Спросим еще и так: ежели Бог токмо непостижим, как мыслят Варлаам с Акиндином, вообще непостижим тварным человеком и лишь в творении открывает себя мысленному суждению, то, спросим, кому мы поклоняемся? Богу или дьяволу? Кто демиург, создатель сего тварного мира? Быть может, тогда правы манихеи, считающие тварный мир беснующимся мраком?
«Нет! Мы видели Его! – отвечают постигшие умное делание, исихию. – Мы сами видели нетварный Фаворский свет!» И тут-то и можно отличить Бога от дьявола! Только в делании, в прямом постижении Высшего!
А ежели нет прямого личного общения с творящею силой, мы не можем утверждать, что Он есть, и не можем, повторяю, даже отличить Бога от дьявола, соблазнителя смертных!
Варлаам на сей вопрос отвечает, мол, это делает церковь. Какая? Та, папская, где возможны трое пап сразу, взаимно проклинающих друг друга, погрязшая в страстях мира сего?!
– И еще, и сугубо, речем, – вбивал Филофей последние гвозди в гроб противников Григория Паламы, – какая слепительная стезя открывается каждому, постигшему исихию: обожение, слияние с непостижимым! В каковом любовном слиянии происходит соединение гносеологии и онтологии, познания себя и мира, человека и божества! «Истинный богослов, – вновь реку словами Дионисия Ареопагита, – не токмо учит божественному, но и сам переживает его!»
Филофей Коккин, переждав одобрительный шум слушателей, начал излагать затем лествицу небесной иерархии, по ступеням которой божественная светоносная энергия нисходит в наш мир, вновь и вновь доказуя необходимость исихий, умного делания.
Слушатели, уже утомясь, откладывали вощаницы, тем паче, что речь зашла о предметах, ясных каждому византийцу: об евхаристии и прочих таинствах, божественном озарении изографа, прозревающего духовным взором недоступное уму, о давних иконоборческих спорах и, наконец, о чувственном постижении божества как высшей ступени познания (и сверхчувственного знания), в коем ум становит бессилен и должен смолкнуть и отойти посторонь.
Когда схолия окончилась, к гераклейскому епископу тотчас кинулись, окружив его, ученики, завязав диспут, в коем Алексий по осознанию невежества своего не мог принять участия, тем паче, что вокруг начались мирские разговоры о суетных делах: плате за поставление, доходах клириков и прочем.
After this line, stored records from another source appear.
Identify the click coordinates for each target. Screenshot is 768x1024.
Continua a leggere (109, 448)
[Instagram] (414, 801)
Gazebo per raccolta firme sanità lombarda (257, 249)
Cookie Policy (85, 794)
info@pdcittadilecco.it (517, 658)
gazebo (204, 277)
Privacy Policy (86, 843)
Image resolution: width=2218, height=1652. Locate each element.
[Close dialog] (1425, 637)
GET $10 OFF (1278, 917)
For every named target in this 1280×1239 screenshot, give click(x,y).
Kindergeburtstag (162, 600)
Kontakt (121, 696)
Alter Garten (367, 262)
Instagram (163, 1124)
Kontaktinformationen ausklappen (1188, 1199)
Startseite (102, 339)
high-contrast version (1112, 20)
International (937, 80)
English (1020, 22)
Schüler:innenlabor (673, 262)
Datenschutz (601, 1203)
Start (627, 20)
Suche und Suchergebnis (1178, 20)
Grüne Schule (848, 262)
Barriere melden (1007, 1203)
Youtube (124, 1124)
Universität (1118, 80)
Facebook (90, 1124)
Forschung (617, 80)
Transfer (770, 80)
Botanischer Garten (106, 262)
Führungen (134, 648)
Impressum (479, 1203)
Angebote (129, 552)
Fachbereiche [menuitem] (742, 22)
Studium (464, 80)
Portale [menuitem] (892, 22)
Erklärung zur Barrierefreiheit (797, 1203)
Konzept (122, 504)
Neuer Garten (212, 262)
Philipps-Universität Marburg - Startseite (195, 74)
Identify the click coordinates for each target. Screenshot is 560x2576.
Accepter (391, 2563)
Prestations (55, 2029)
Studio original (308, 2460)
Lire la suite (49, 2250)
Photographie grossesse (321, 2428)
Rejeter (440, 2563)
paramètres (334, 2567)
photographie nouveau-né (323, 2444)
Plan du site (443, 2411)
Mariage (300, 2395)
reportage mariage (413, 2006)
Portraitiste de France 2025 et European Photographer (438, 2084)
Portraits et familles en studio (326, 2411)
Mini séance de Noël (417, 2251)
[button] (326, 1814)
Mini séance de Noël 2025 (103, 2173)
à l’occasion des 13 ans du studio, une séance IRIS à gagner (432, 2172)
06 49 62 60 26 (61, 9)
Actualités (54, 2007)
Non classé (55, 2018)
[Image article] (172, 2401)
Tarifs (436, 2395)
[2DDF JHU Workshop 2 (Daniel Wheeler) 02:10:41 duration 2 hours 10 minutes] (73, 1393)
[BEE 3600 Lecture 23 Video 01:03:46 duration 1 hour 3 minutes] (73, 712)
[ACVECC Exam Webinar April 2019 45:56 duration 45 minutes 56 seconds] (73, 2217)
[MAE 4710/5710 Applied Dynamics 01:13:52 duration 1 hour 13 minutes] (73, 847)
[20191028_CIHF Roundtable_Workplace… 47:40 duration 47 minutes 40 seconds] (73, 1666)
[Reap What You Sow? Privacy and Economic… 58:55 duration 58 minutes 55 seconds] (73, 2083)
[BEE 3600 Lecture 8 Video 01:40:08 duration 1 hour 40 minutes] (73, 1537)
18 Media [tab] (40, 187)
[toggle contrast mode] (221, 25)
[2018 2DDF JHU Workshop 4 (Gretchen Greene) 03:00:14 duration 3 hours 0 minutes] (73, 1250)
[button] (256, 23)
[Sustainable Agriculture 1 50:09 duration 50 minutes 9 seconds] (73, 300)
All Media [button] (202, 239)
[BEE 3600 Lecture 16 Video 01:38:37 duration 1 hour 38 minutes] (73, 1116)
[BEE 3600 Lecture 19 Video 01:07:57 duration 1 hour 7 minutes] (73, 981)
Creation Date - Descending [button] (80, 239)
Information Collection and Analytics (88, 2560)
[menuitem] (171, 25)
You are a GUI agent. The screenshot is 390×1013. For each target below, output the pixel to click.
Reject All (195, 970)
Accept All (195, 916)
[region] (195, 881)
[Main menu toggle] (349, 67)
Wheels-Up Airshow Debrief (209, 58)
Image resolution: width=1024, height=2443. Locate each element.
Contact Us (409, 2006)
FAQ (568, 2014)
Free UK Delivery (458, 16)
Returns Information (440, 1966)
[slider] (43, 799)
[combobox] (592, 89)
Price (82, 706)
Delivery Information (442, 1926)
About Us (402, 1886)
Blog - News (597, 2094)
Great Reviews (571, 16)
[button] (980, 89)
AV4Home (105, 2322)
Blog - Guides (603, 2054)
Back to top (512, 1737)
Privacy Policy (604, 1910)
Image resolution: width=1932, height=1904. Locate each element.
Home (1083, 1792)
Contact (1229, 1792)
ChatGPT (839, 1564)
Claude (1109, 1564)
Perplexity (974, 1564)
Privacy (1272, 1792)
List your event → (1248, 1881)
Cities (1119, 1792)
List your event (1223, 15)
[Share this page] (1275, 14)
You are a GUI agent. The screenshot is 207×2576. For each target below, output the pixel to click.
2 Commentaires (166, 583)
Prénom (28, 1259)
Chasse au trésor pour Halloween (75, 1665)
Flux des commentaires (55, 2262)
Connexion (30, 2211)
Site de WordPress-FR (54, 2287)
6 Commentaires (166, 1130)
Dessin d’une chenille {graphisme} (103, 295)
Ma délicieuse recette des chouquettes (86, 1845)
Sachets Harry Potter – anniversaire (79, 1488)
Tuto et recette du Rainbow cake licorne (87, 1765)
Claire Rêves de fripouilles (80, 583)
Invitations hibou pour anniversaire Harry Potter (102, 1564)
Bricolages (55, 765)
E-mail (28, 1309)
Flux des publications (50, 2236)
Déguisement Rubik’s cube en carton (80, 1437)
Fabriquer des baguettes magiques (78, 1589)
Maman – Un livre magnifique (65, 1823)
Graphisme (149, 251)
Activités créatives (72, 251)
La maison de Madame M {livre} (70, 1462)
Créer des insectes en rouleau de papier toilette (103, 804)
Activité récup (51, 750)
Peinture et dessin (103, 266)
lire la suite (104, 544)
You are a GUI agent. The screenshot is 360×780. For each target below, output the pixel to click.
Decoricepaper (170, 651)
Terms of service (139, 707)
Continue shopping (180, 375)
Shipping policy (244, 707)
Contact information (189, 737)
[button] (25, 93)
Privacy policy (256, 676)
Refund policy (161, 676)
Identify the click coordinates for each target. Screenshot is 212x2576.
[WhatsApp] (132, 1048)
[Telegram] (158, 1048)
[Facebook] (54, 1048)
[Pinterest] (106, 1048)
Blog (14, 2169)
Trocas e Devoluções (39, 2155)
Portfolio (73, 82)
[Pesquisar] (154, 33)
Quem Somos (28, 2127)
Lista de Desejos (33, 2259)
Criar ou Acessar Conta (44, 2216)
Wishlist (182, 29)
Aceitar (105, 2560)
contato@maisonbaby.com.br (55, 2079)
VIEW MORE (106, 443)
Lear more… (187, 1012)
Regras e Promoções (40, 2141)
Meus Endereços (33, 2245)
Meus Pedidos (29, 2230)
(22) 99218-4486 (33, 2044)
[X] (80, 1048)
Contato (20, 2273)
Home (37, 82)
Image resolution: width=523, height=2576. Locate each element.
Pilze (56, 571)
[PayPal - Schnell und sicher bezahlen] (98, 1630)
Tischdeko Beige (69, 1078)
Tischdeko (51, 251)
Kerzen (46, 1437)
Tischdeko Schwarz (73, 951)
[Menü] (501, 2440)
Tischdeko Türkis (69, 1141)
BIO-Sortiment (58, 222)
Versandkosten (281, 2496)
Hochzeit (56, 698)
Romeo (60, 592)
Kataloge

Давешний слушатель-сосед, так понравившийся было Алексию, привлек к себе сотоварища и с похотною улыбкой выговорил:
– Золото, нам, малым, всей жизни заменяющее блеском своим Фаворский свет! – И, понизив голос, продолжил: – Великая Феодора, когда синклит запретил танцовщицам выступать обнаженными, явилась пред зрителями, имея в виде одеяния на чреслах своих одну лишь златую цепь, коей… – подняв палец и скользом оглянув на Алексия, продолжил он, увлекая молодого спутника своего: – коей сумела привязать к себе великого Юстиниана, а с ним и всю Ромейскую империю!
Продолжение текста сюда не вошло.